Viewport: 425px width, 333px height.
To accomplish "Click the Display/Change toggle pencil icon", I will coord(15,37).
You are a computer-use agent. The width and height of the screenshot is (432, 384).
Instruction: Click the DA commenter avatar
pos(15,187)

┄┄┄┄┄┄┄┄┄┄

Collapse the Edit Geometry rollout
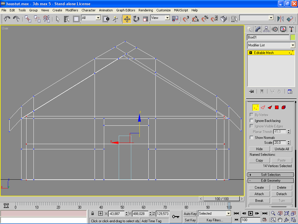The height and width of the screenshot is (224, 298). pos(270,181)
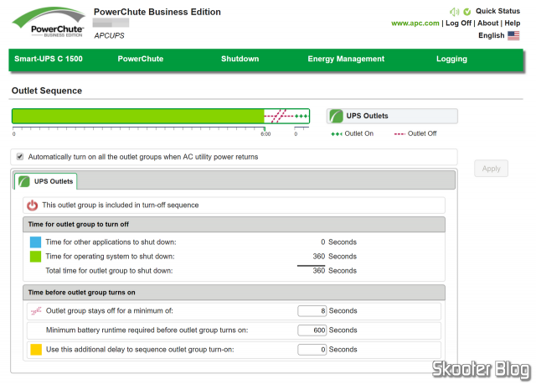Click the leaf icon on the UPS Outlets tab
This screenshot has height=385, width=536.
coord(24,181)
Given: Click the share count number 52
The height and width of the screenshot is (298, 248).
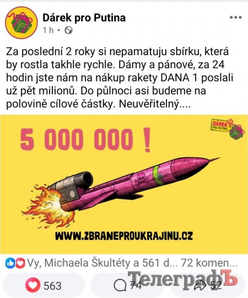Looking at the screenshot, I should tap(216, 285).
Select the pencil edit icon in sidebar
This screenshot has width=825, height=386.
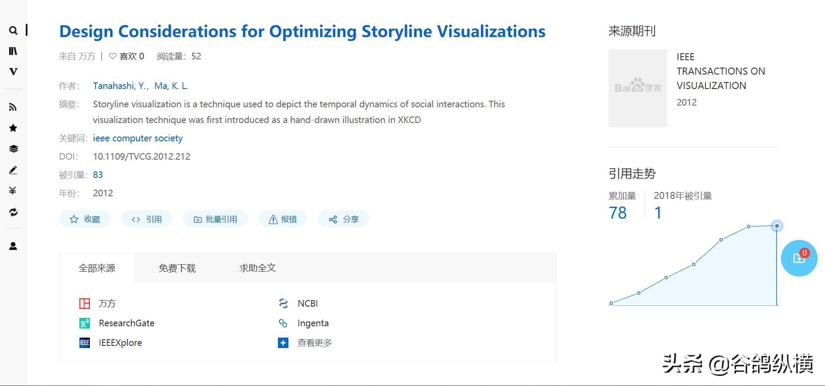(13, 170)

┄┄┄┄┄┄┄┄┄┄

◆ **TASK TO CARRY OUT**
Reproduce every line from the preceding data in which the word "pencil" can be found.

◆ **SOLVED PROBLEM**
To accomplish "Click the Display/Change toggle pencil icon", I will coord(15,37).
Select the pencil edit icon in sidebar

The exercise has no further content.